#### [DATA RECORDS]
======
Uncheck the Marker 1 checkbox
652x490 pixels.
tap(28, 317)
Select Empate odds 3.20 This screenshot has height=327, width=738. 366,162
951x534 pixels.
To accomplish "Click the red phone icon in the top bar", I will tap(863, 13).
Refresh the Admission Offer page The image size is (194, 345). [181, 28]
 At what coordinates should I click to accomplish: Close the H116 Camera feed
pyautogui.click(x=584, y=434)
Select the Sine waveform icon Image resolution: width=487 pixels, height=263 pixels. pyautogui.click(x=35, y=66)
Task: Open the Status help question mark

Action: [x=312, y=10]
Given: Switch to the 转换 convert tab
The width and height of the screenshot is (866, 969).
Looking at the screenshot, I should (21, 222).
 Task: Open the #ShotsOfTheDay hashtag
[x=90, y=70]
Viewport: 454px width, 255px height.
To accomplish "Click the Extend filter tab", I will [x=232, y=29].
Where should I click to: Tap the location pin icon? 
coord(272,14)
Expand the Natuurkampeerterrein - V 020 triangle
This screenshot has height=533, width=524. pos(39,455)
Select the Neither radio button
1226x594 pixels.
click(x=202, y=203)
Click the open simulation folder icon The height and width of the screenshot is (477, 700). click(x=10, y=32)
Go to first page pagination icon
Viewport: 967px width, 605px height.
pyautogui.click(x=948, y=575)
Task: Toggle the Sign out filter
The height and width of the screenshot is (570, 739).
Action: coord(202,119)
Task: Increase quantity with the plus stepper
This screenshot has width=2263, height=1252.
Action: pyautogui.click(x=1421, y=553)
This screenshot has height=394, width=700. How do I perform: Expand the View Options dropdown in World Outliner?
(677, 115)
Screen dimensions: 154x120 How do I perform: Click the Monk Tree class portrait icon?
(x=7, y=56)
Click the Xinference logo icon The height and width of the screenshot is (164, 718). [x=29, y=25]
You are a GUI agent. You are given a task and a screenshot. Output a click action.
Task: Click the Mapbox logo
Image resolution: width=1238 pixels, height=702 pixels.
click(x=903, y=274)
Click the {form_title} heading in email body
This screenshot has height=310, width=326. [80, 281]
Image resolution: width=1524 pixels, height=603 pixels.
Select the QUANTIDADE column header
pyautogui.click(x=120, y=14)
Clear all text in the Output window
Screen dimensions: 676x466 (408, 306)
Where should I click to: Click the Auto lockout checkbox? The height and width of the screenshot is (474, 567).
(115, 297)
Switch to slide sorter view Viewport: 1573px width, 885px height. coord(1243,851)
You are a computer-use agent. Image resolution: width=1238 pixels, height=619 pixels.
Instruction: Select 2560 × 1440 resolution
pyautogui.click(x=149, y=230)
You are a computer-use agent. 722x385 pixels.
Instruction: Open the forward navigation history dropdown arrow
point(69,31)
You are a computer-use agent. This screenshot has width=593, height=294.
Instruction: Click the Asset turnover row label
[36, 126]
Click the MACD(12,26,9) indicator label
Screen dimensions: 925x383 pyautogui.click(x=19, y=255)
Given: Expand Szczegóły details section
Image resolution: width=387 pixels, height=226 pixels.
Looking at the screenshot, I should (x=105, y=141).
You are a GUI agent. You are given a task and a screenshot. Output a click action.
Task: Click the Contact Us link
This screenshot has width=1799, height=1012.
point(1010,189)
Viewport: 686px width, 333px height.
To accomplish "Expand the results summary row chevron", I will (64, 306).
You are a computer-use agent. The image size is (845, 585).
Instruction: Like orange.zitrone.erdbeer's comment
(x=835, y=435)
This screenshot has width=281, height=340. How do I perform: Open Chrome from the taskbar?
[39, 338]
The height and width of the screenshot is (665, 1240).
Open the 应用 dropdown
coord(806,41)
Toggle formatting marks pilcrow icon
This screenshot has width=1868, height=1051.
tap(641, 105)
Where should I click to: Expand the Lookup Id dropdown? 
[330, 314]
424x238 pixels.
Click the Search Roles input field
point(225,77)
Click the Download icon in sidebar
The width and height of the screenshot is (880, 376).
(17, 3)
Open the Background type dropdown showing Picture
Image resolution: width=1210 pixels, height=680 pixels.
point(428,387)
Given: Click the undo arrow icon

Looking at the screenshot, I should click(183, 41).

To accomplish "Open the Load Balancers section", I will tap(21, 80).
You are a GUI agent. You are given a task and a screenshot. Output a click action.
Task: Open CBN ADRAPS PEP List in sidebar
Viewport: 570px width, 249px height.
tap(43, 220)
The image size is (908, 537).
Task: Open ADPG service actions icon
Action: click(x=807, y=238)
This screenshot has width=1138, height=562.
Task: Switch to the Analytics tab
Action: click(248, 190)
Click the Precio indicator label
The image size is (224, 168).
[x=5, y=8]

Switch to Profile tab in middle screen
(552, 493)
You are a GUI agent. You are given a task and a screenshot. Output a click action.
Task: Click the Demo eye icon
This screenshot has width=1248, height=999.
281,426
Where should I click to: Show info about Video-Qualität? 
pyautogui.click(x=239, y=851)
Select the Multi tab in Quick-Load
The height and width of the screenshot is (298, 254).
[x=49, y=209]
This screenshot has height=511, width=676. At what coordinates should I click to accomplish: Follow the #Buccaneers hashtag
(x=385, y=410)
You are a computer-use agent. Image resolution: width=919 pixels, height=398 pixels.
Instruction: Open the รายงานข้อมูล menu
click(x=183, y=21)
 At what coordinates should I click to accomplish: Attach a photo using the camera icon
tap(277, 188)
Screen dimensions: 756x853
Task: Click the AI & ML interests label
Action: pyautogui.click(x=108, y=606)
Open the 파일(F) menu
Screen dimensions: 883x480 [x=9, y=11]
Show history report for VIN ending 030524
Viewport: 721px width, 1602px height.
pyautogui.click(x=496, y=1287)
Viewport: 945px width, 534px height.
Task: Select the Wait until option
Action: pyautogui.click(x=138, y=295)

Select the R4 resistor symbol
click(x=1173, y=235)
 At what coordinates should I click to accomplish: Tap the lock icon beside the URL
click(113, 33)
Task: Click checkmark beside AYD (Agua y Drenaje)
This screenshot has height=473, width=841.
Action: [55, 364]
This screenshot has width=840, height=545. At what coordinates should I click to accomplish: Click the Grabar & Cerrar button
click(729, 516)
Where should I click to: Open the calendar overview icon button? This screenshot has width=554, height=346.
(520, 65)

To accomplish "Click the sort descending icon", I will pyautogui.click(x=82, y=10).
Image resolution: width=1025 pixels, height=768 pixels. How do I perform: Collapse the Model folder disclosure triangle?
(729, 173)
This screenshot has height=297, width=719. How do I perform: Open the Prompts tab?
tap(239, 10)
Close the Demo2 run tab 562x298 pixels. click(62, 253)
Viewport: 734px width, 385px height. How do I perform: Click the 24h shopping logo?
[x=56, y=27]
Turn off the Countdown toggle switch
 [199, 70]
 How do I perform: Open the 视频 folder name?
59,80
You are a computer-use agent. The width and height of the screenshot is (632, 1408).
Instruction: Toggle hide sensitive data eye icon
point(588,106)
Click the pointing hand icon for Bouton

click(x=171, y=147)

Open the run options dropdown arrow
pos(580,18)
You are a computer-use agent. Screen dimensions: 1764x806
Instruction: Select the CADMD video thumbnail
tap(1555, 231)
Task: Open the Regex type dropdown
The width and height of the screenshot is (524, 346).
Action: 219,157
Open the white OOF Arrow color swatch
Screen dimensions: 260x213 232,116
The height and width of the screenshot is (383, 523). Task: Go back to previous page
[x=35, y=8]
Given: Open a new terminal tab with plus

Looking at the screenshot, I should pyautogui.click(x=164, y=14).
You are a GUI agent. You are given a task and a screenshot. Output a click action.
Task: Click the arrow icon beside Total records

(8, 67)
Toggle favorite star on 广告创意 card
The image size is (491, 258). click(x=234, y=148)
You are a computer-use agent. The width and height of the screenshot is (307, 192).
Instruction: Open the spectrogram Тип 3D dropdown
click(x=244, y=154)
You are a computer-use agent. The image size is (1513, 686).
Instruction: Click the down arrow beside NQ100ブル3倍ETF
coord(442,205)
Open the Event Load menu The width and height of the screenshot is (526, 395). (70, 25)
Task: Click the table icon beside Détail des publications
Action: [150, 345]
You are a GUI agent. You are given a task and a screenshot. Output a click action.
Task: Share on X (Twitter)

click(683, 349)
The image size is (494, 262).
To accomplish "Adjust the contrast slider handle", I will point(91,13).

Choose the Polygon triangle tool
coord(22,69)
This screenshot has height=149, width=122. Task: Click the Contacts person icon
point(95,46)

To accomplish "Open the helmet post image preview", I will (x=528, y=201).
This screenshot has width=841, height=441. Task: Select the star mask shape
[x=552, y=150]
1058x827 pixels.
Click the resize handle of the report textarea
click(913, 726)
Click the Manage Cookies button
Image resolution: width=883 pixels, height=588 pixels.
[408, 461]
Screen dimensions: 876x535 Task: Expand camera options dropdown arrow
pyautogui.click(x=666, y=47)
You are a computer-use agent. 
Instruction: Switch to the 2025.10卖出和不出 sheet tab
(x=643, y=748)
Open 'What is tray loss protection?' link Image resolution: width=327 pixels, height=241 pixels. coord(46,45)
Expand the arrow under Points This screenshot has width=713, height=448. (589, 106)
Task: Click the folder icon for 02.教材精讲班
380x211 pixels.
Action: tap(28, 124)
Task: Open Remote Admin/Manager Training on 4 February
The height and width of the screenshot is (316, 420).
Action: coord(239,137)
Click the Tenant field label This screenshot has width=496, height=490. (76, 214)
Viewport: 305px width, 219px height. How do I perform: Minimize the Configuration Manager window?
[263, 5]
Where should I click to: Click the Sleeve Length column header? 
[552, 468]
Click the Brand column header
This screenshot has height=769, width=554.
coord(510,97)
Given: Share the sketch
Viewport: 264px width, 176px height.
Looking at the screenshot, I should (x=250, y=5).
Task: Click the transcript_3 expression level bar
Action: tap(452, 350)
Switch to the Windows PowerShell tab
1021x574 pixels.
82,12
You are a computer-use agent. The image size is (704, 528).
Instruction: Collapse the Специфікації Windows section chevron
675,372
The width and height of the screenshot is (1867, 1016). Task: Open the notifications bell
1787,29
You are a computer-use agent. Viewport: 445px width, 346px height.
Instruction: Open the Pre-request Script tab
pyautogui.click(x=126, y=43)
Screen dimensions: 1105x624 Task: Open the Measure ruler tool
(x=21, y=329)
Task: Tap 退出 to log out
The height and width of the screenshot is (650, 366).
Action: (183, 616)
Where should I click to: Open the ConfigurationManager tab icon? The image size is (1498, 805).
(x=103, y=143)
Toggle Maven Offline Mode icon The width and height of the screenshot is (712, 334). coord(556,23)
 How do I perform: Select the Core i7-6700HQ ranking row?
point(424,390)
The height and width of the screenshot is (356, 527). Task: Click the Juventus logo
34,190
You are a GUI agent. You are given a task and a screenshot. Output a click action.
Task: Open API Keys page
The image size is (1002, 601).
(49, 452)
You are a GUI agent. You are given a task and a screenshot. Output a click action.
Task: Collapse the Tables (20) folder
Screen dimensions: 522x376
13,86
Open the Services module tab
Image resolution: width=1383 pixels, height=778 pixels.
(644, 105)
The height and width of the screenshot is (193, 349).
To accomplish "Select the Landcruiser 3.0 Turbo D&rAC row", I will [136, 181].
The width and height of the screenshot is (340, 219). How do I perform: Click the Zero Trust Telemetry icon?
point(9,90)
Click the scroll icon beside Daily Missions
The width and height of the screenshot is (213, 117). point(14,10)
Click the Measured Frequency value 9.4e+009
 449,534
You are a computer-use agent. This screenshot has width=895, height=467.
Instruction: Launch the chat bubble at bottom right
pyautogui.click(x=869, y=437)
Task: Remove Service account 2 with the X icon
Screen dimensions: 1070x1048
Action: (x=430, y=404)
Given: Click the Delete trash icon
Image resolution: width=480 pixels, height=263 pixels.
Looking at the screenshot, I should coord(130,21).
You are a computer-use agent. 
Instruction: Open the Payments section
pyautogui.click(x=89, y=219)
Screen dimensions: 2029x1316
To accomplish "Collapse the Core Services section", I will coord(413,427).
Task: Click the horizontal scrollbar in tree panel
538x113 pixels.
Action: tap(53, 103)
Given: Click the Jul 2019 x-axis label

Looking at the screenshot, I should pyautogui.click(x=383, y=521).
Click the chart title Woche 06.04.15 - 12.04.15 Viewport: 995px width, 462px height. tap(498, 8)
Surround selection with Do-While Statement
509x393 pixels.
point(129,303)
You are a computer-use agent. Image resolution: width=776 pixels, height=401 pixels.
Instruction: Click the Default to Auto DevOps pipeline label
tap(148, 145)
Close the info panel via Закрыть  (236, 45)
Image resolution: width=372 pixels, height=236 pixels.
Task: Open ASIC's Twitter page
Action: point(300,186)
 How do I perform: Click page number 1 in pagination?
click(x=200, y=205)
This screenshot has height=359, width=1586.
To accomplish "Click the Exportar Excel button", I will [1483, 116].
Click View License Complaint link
======
#### [THE PROBLEM]
Count the lines of the rows above that contain the word "Services". Give only the number.

#### [SOLVED PROBLEM]
2